Among families who experienced a crisis, only about 14% say the response was fully appropriate to their child's disability needs. 24.9% found it only somewhat helpful. 19.4% found it not helpful at all. Too few crisis responders have the specialized training this population requires—and families are paying the price.
(n=1,008)
Nearly 8 in 10 families have been told their child is “too severe” or “not a good fit.”
This is not a gap in services. It is explicit rejection. 79% of families have been turned away—told directly that their child’s needs exceed what providers will accept. Families are not struggling to navigate a complicated system. They are being shown the door.
(n=1,008)
Over half have been discharged from a provider because of behavioral challenges.
54% of families have lost services not because their child improved, but because the provider could not or would not accommodate their needs. This reflects a systemic failure to train and support providers working with the highest-needs individuals—and a policy environment that tolerates that failure.
Families urgently need staff with advanced training across multiple high-risk areas. The demand is not for generalist disability workers—it is for specialists capable of managing behaviorally complex, physically challenging, and medically intricate situations. 15% of families report they cannot find appropriately trained staff at all.
(n=1,008)
(n=988)
Only 12% of families have a concrete plan for when they can no longer provide care.

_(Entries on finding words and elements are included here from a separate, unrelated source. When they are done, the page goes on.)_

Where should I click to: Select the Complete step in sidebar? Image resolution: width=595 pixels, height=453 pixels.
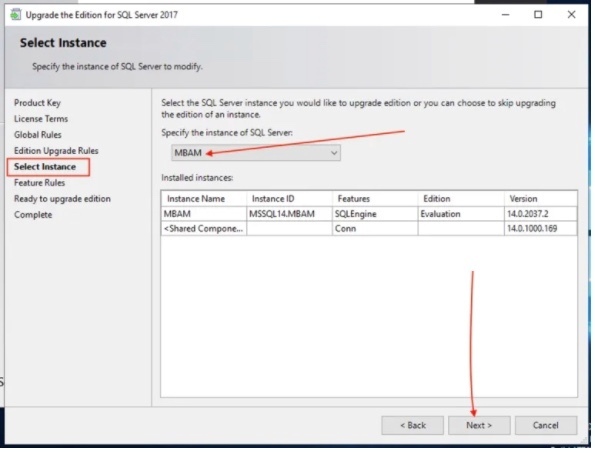point(33,215)
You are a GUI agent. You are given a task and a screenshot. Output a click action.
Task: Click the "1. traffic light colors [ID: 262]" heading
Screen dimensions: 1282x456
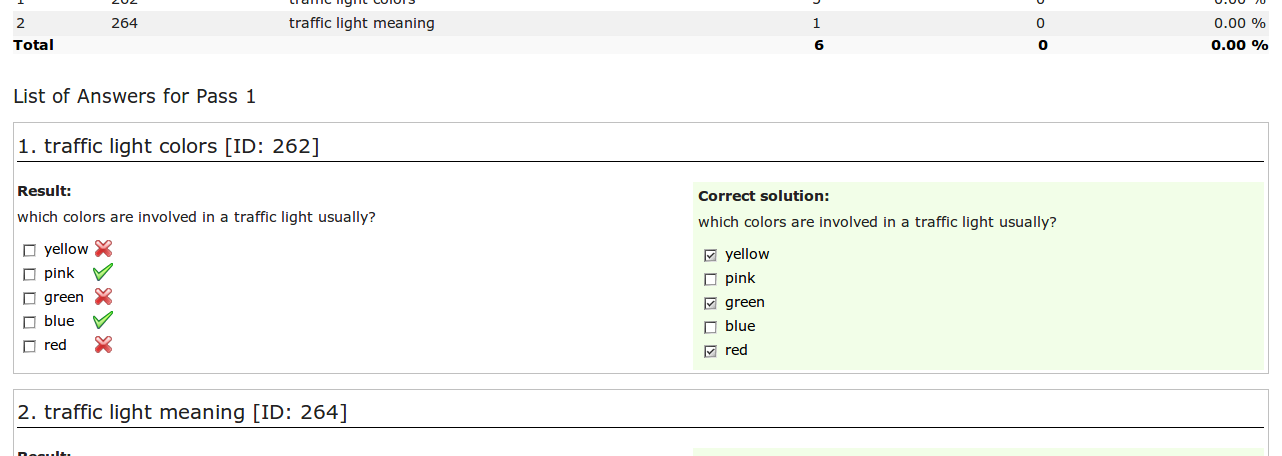169,146
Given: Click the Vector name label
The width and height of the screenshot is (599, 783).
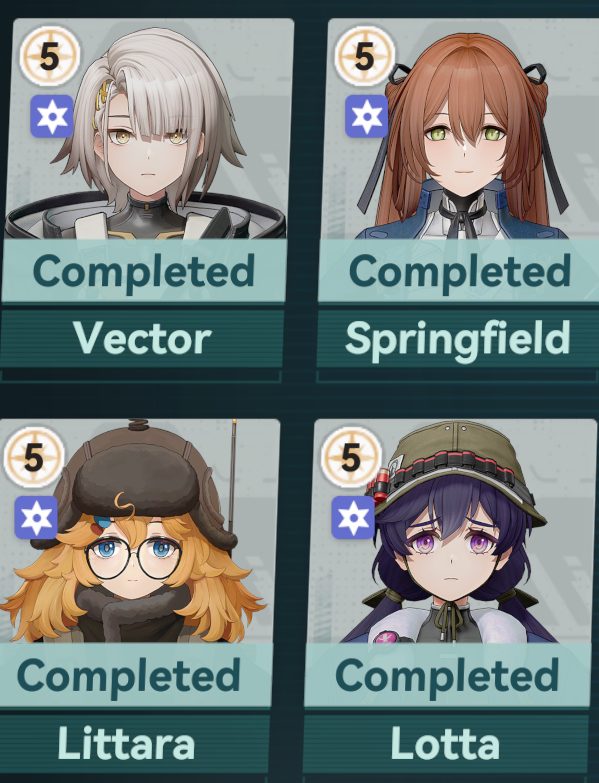Looking at the screenshot, I should [x=142, y=339].
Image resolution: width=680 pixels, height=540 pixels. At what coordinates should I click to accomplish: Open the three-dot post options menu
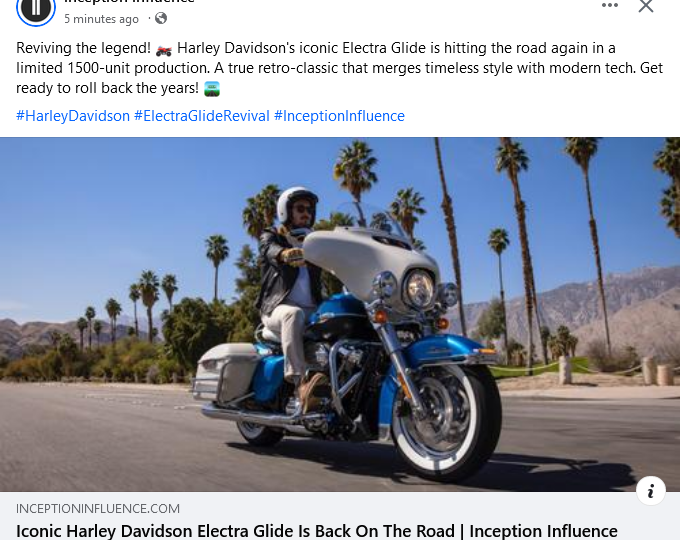point(609,5)
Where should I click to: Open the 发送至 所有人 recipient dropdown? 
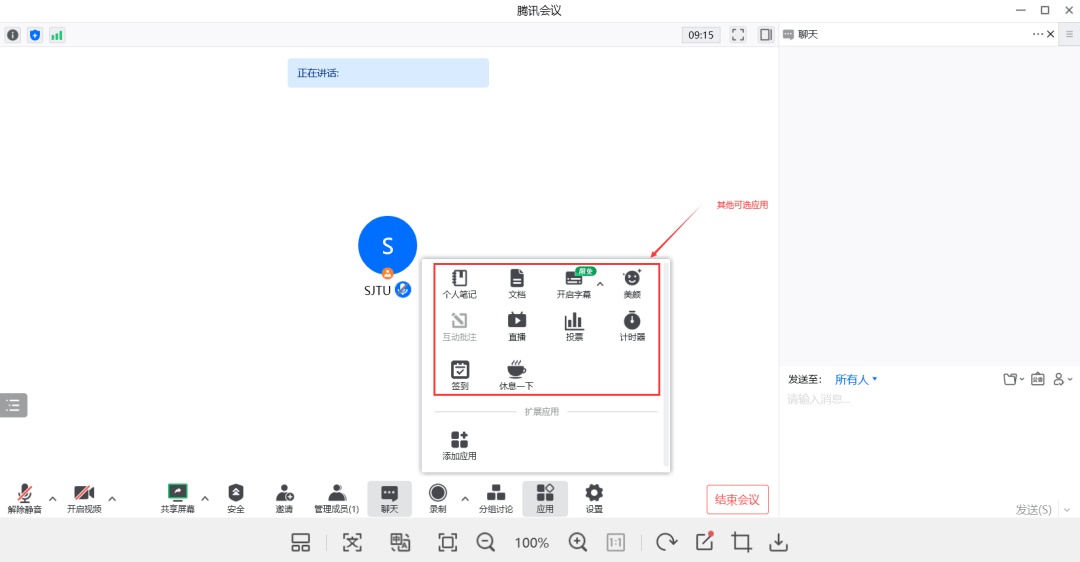855,380
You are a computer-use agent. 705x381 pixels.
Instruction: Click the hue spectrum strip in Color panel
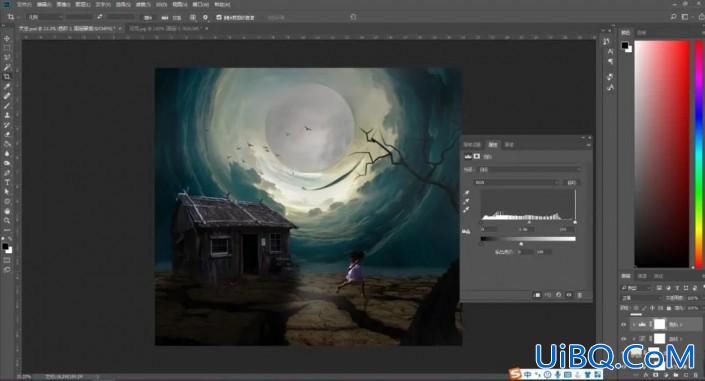[x=699, y=154]
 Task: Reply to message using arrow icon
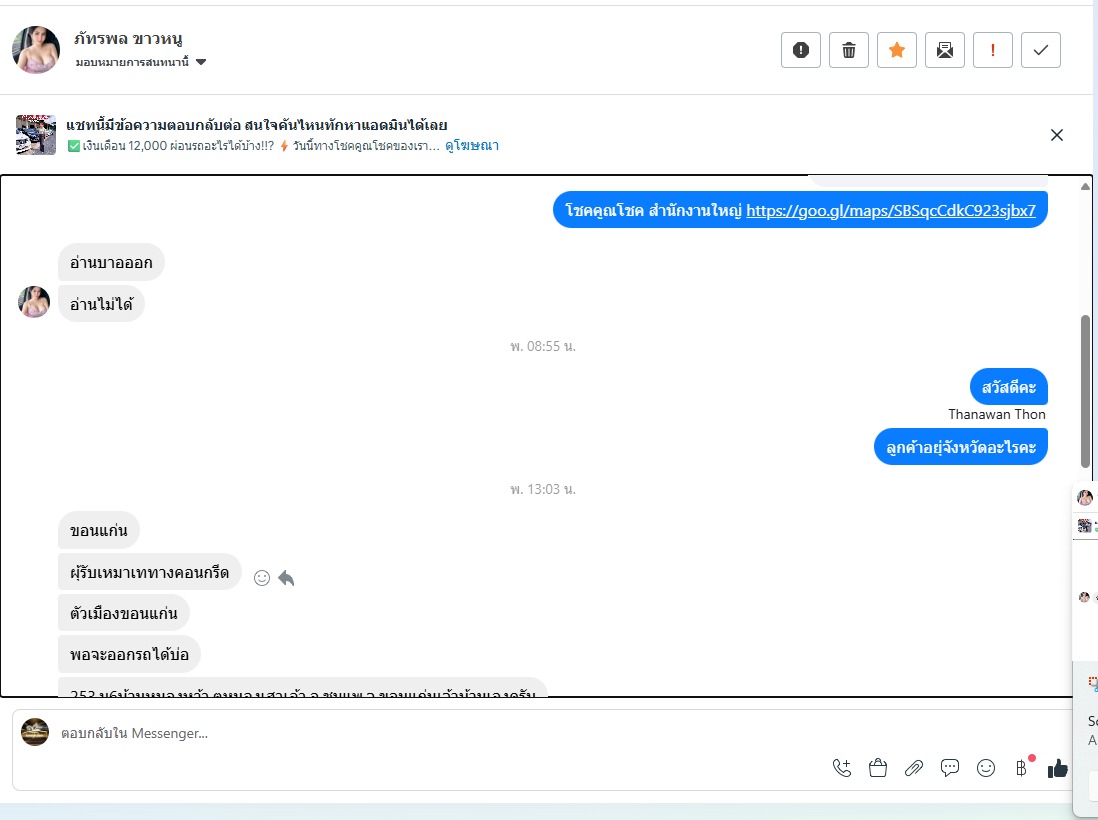pos(286,578)
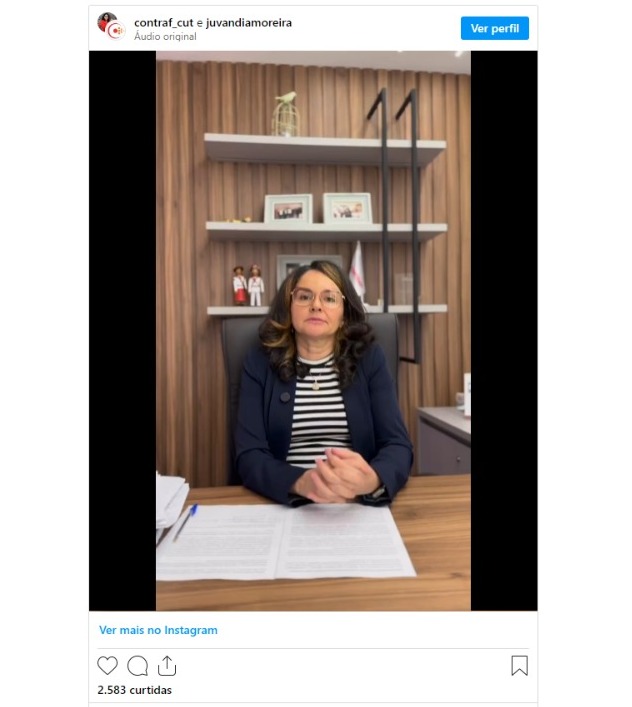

Nearly half are still figuring it out. Nearly a third have no plan at all. One in eight does not know how to begin. Three-quarters of families—76%—are navigating an uncertain future with no clear path forward.
Families rated their concerns about their child's future on a 5-point scale (1 = not concerned, 5 = extremely concerned). The three highest-rated concerns each had a weighted average above 4.6 out of 5. Percentages below reflect the share of respondents who selected “5 — Extremely concerned” for each item.
Families Need Systemic Change—Now
It’s time to invest in safe housing, trained staff, and long-term planning supports so families are not left to shoulder these challenges alone.
[1] Maenner MJ, et al. “Prevalence and Characteristics of Autism Spectrum Disorder Among Children Aged 8 Years — Autism and Developmental Disabilities Monitoring Network, 11 Sites, United States, 2020.” MMWR Surveill Summ. 2023;72(2):1–14.